TASKS TO COMPLETE:
[a] Copy the screenshot and document pointing records below verbatim, line by line, leaving out the pictures.
[b] Carry on the essay about India's citizenship laws past its last sentence.
>> start SOURCE EXTRACT
Everyone is entitled to all the rights and freedoms set forth in this Declaration, without distinction of any kind, such as race, colour, sex, language, religion, political or other opinion, national or social origin, property, birth or other status. Furthermore, no distinction shall be made on the basis of the political, jurisdictional or international status of the country or territory to which a person belongs, whether it be independent, trust, non-self-governing or under any other limitation of sovereignty.

The Universal Declaration of Human Rights
Article 2: Ban on Discrimination

Everyone has the right to a nationality. No one shall be arbitrarily deprived of his nationality nor denied the right to change his nationality.

The Universal Declaration of Human Rights
Article 15: Right to Nationality

After decades of relative peace in the diverse country of India, a recent outburst of protests have threatened the political authority of the Bharatiya Janata Party (BJP). These protests have stemmed from the proposal of a National Register of Citizens (NRC) in December 2019 and the implementation of the Citizenship Amendment Act (CAA) in January 2020. This set of legislation essentially gives minority religious groups easier access to Indian citizenship, but openly excludes Muslims and has immense consequences. Tens of thousands of protesters have flooded streets of India for months, speaking out against what they believe to be a breach of religious equality and fundamental constitutional rights. Yet the BJP has ignored their demands and maintains that the legislation is completely fair and valid.

I argue that the CAA and the NRC should not stand due to the existence of a secular constitution and democratic regime in India. Under a secular constitution, rights cannot be assigned based on religious identity. And under democratic ideology, equality of political participation, representation, and consideration are imperative. But the Hindu-nationalist agenda that pervades the BJP’s platform is extremely evident in the CAA and the NRC, which alienate Muslims solely because of their religious affiliation. This is certainly unconstitutional, and it’s a clear violation of the human rights of Indian Muslims.

A Synopsis of Indian Citizenship

Tensions between Hindus and Muslims can be traced back to colonial times. At the same time that India was gaining independence from Britain, it was also experiencing extreme religious antagonism. These religious tensions led to The Partition of India into two states in 1947. Pakistan was created as a Muslim state, and India was founded as a democratic, secular nation. Up to 2 million people died during the process of The Partition, 15 million people were displaced, and both sides suffered immensely.

As the conflict settled down, questions about how to safeguard national unity against religious and ethnic division in such a diverse nation began to dominate Indian politics, and discourses around citizenship grew extremely complicated. How can we define citizenship in a nation that’s riddled with diversity and competing interests?
>> end SOURCE EXTRACT
>> start SUPPLIED ENTRIES
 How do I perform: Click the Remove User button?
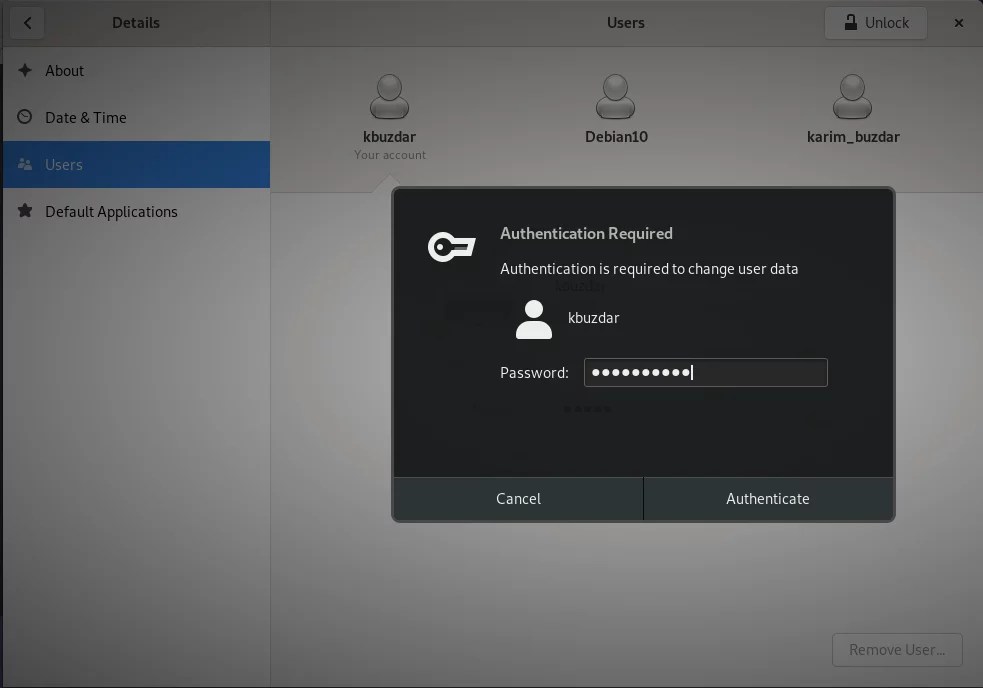click(896, 649)
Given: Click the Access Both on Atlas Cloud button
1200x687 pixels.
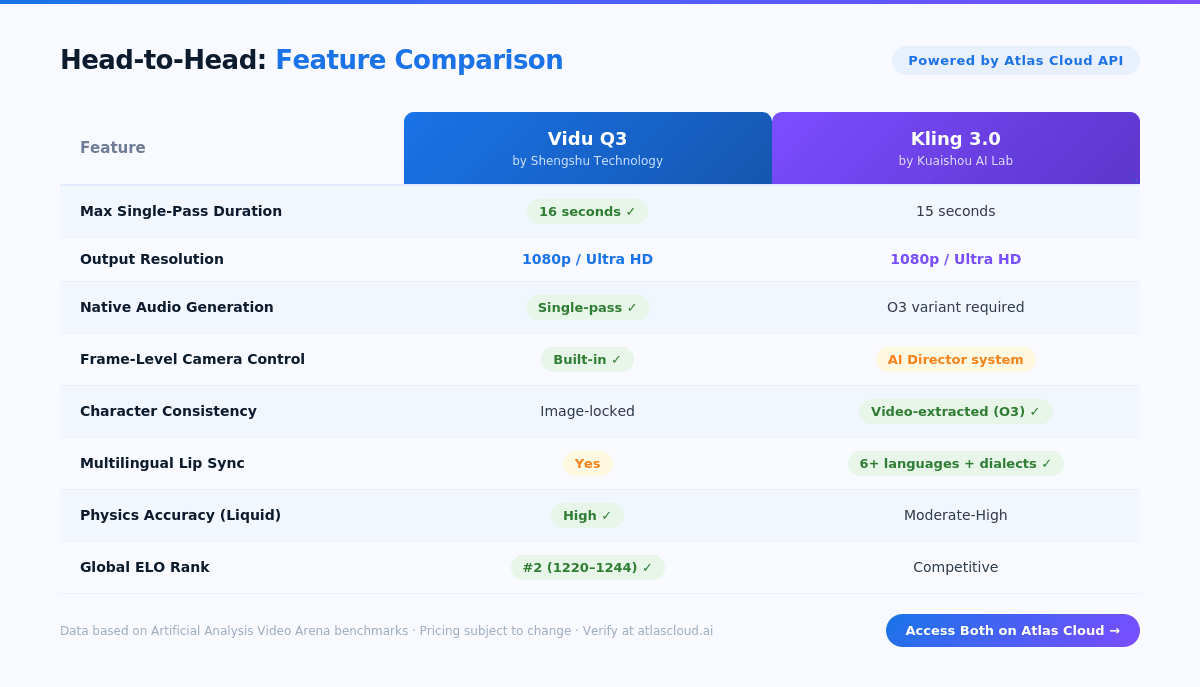Looking at the screenshot, I should click(x=1012, y=630).
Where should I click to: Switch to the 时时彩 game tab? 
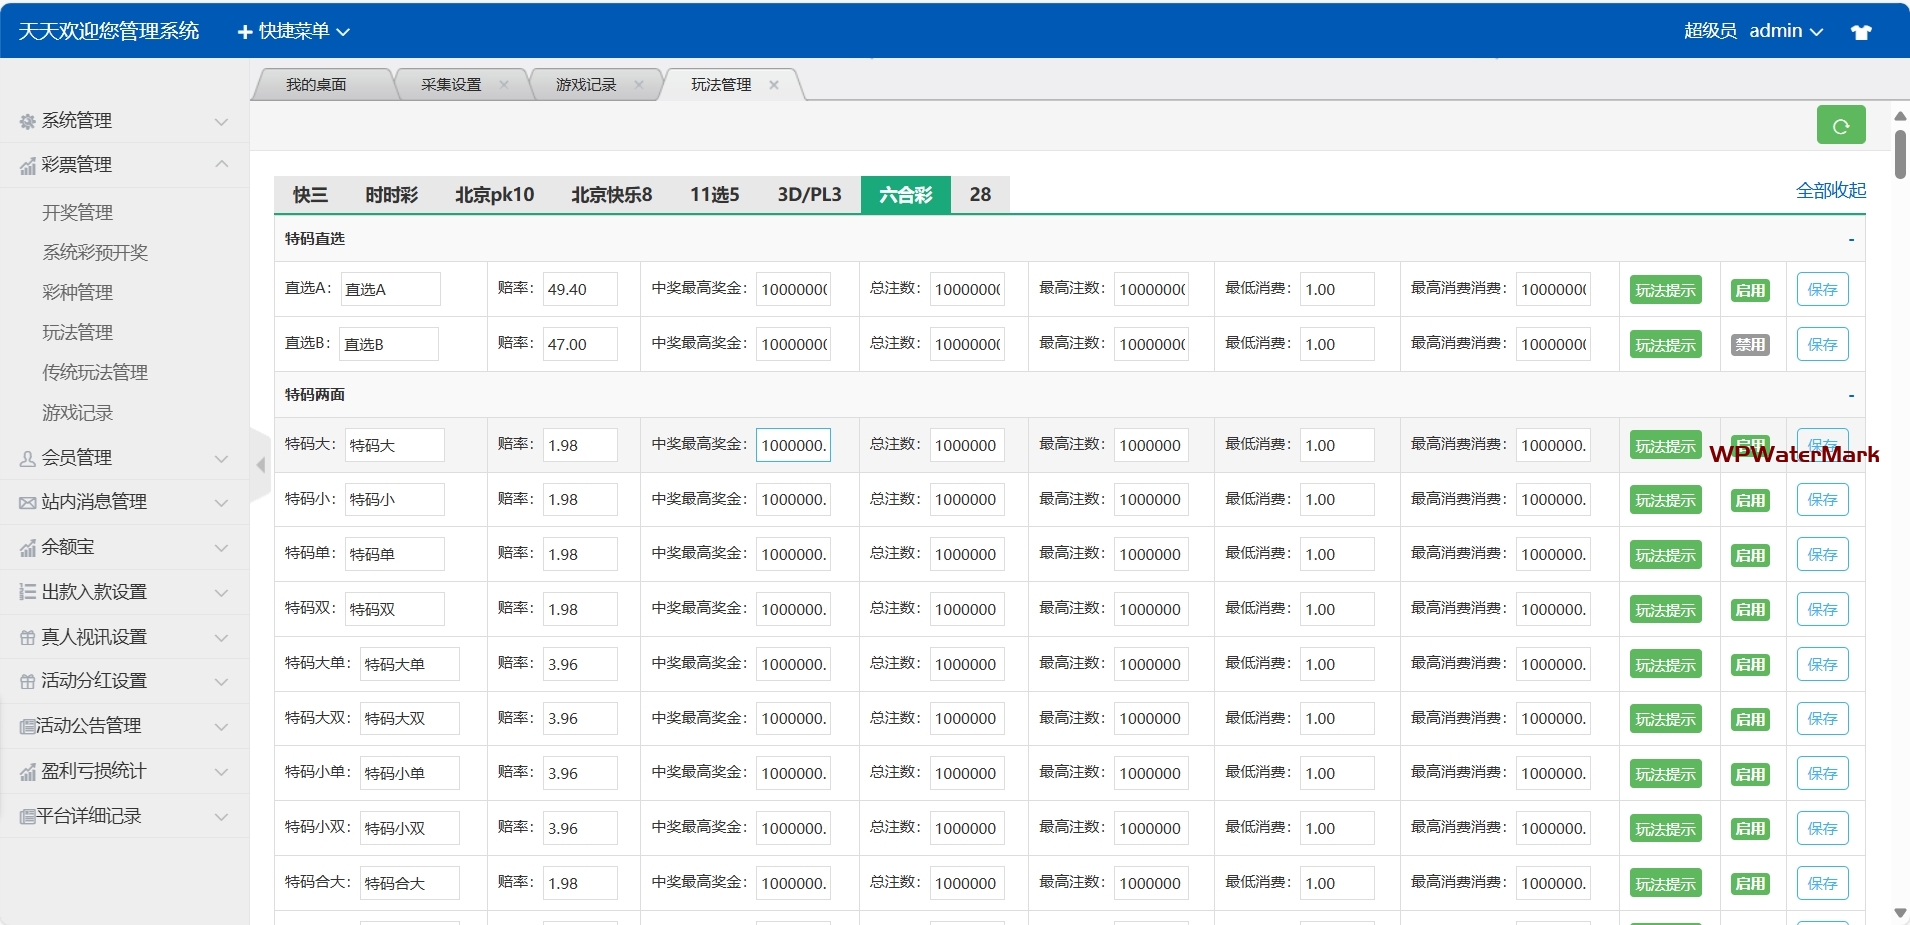(391, 195)
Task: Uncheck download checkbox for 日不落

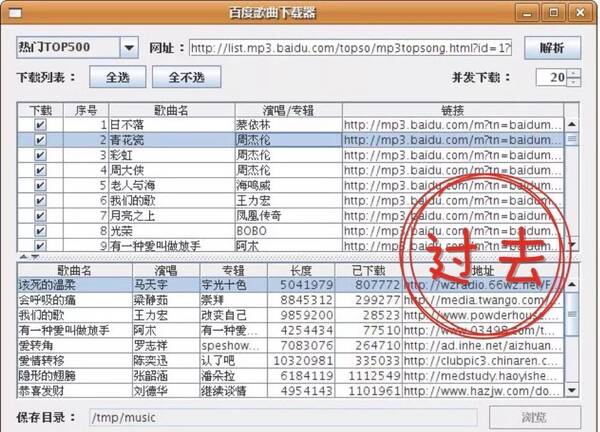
>> end SUPPLIED ENTRIES
FINAL RESULTS:
[a]
 How do I perform: Click the Remove User button?
click(896, 649)
Given: Click the Access Both on Atlas Cloud button
1200x687 pixels.
Looking at the screenshot, I should click(x=1012, y=630).
Where should I click to: Switch to the 时时彩 game tab? 
(391, 195)
Task: Uncheck download checkbox for 日不落

[b]
Three different conceptions of how to define Indian citizenship arose — liberal, republican, and ethno-nationalist — and have contended for domination of citizenship policy ever since. The liberal conception of citizenship is the most inclusive and places an emphasis on the protection of rights and liberties. Under the republican notion, rights are granted to citizens in accordance with their contribution to the common good. While these are both inclusive conceptions that do not discriminate on the basis of ethnicity or religion, the ethno-nationalist discourse awards citizenship on the basis of descent and can be highly exclusive.

Previously, the wide range of political discourse regarding citizenship issues in Indian politics allowed for flexibility in policy-making and lobbying of interest groups. Although they are among the most alienated groups in India, Muslims have never explicitly contested the state as they have been doing today. This has been attributed to the fact that a single ideology has failed to win a monopoly over policy. Even when ethno-nationalist ideas were present, so were the liberal and republican conceptions which contained no regulations on the basis of ethnicity or religion. Indian Muslims were able to draw upon inclusive ideologies to find meaningful participation in the state even when ethno-nationalist or other conservative ideas attempted to exclude them.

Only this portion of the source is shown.